_WORK INSTRUCTION_:
Everything in the records below should be set down again, word for word.

_ENTRIES SUPPLIED_:
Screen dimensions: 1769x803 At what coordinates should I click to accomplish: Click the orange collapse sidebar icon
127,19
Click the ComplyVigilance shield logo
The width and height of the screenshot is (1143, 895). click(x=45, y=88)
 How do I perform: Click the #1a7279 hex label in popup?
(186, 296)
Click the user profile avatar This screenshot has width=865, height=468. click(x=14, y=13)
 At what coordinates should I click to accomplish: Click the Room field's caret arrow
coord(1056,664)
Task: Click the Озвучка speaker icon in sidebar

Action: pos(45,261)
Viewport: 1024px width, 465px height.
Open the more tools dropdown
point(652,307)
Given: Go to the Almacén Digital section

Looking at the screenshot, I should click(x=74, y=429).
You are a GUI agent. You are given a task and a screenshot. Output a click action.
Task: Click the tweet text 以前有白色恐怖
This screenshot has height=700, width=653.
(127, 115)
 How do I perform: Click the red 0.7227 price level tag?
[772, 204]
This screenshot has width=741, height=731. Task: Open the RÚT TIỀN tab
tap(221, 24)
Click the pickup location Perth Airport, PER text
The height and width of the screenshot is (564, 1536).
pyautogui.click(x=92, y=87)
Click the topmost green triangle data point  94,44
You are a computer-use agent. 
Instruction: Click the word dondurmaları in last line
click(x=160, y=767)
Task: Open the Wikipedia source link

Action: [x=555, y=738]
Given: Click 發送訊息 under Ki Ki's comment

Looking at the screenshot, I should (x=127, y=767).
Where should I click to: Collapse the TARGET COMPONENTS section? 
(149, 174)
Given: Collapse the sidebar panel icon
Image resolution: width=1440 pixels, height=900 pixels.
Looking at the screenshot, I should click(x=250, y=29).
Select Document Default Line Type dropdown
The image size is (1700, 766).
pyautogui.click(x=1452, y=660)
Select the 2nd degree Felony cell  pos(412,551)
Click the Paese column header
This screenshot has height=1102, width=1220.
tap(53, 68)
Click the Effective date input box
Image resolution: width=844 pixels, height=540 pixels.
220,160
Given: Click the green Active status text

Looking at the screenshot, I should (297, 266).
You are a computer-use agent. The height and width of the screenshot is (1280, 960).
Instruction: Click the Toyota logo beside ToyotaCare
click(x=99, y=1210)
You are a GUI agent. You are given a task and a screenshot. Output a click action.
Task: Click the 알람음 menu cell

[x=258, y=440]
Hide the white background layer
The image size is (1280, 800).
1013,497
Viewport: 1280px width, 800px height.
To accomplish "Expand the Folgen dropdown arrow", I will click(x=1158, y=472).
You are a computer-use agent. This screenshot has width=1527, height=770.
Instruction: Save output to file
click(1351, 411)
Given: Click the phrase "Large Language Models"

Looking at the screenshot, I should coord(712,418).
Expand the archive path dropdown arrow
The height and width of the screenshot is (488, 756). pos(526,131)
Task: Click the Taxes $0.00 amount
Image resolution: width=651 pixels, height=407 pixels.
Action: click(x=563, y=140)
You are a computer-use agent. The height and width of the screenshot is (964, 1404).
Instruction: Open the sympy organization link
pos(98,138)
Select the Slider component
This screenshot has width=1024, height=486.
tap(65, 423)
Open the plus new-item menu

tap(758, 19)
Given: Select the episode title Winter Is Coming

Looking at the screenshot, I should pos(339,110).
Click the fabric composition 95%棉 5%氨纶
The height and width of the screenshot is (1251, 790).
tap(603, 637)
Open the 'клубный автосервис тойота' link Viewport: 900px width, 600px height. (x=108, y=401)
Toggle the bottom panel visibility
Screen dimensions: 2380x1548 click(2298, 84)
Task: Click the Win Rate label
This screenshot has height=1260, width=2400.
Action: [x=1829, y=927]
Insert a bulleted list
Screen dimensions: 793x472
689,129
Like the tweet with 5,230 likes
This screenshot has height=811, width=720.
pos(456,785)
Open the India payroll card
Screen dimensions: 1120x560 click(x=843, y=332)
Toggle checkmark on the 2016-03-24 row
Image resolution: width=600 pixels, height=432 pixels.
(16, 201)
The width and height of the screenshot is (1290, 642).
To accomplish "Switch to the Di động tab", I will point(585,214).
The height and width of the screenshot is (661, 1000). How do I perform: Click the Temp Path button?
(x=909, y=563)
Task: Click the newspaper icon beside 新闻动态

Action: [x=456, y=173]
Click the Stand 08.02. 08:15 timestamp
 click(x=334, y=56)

_YOUR RESPONSE_:
Screen dimensions: 1769x803 At what coordinates should I click to accomplish: Click the orange collapse sidebar icon
127,19
Click the ComplyVigilance shield logo
The width and height of the screenshot is (1143, 895). click(x=45, y=88)
 How do I perform: Click the #1a7279 hex label in popup?
(186, 296)
Click the user profile avatar This screenshot has width=865, height=468. click(x=14, y=13)
 At what coordinates should I click to accomplish: Click the Room field's caret arrow
coord(1056,664)
Task: Click the Озвучка speaker icon in sidebar

Action: pos(45,261)
Viewport: 1024px width, 465px height.
Open the more tools dropdown
point(652,307)
Given: Go to the Almacén Digital section

Looking at the screenshot, I should click(x=74, y=429).
You are a GUI agent. You are given a task and a screenshot. Output a click action.
Task: Click the tweet text 以前有白色恐怖
This screenshot has height=700, width=653.
(127, 115)
 How do I perform: Click the red 0.7227 price level tag?
[772, 204]
This screenshot has width=741, height=731. Task: Open the RÚT TIỀN tab
tap(221, 24)
Click the pickup location Perth Airport, PER text
The height and width of the screenshot is (564, 1536).
pyautogui.click(x=92, y=87)
Click the topmost green triangle data point  94,44
You are a computer-use agent. 
Instruction: Click the word dondurmaları in last line
click(x=160, y=767)
Task: Open the Wikipedia source link

Action: [x=555, y=738]
Given: Click 發送訊息 under Ki Ki's comment

Looking at the screenshot, I should (x=127, y=767).
Where should I click to: Collapse the TARGET COMPONENTS section? 
(149, 174)
Given: Collapse the sidebar panel icon
Image resolution: width=1440 pixels, height=900 pixels.
Looking at the screenshot, I should click(x=250, y=29).
Select Document Default Line Type dropdown
The image size is (1700, 766).
pyautogui.click(x=1452, y=660)
Select the 2nd degree Felony cell  pos(412,551)
Click the Paese column header
This screenshot has height=1102, width=1220.
tap(53, 68)
Click the Effective date input box
Image resolution: width=844 pixels, height=540 pixels.
220,160
Given: Click the green Active status text

Looking at the screenshot, I should (297, 266).
You are a computer-use agent. The height and width of the screenshot is (1280, 960).
Instruction: Click the Toyota logo beside ToyotaCare
click(x=99, y=1210)
You are a GUI agent. You are given a task and a screenshot. Output a click action.
Task: Click the 알람음 menu cell

[x=258, y=440]
Hide the white background layer
The image size is (1280, 800).
1013,497
Viewport: 1280px width, 800px height.
To accomplish "Expand the Folgen dropdown arrow", I will click(x=1158, y=472).
You are a computer-use agent. This screenshot has width=1527, height=770.
Instruction: Save output to file
click(1351, 411)
Given: Click the phrase "Large Language Models"

Looking at the screenshot, I should coord(712,418).
Expand the archive path dropdown arrow
The height and width of the screenshot is (488, 756). pos(526,131)
Task: Click the Taxes $0.00 amount
Image resolution: width=651 pixels, height=407 pixels.
Action: click(x=563, y=140)
You are a computer-use agent. The height and width of the screenshot is (964, 1404).
Instruction: Open the sympy organization link
pos(98,138)
Select the Slider component
This screenshot has width=1024, height=486.
tap(65, 423)
Open the plus new-item menu

tap(758, 19)
Given: Select the episode title Winter Is Coming

Looking at the screenshot, I should pos(339,110).
Click the fabric composition 95%棉 5%氨纶
The height and width of the screenshot is (1251, 790).
tap(603, 637)
Open the 'клубный автосервис тойота' link Viewport: 900px width, 600px height. (x=108, y=401)
Toggle the bottom panel visibility
Screen dimensions: 2380x1548 click(2298, 84)
Task: Click the Win Rate label
This screenshot has height=1260, width=2400.
Action: [x=1829, y=927]
Insert a bulleted list
Screen dimensions: 793x472
689,129
Like the tweet with 5,230 likes
This screenshot has height=811, width=720.
pos(456,785)
Open the India payroll card
Screen dimensions: 1120x560 click(x=843, y=332)
Toggle checkmark on the 2016-03-24 row
Image resolution: width=600 pixels, height=432 pixels.
(16, 201)
The width and height of the screenshot is (1290, 642).
To accomplish "Switch to the Di động tab", I will point(585,214).
The height and width of the screenshot is (661, 1000). How do I perform: Click the Temp Path button?
(x=909, y=563)
Task: Click the newspaper icon beside 新闻动态

Action: [x=456, y=173]
Click the Stand 08.02. 08:15 timestamp
 click(x=334, y=56)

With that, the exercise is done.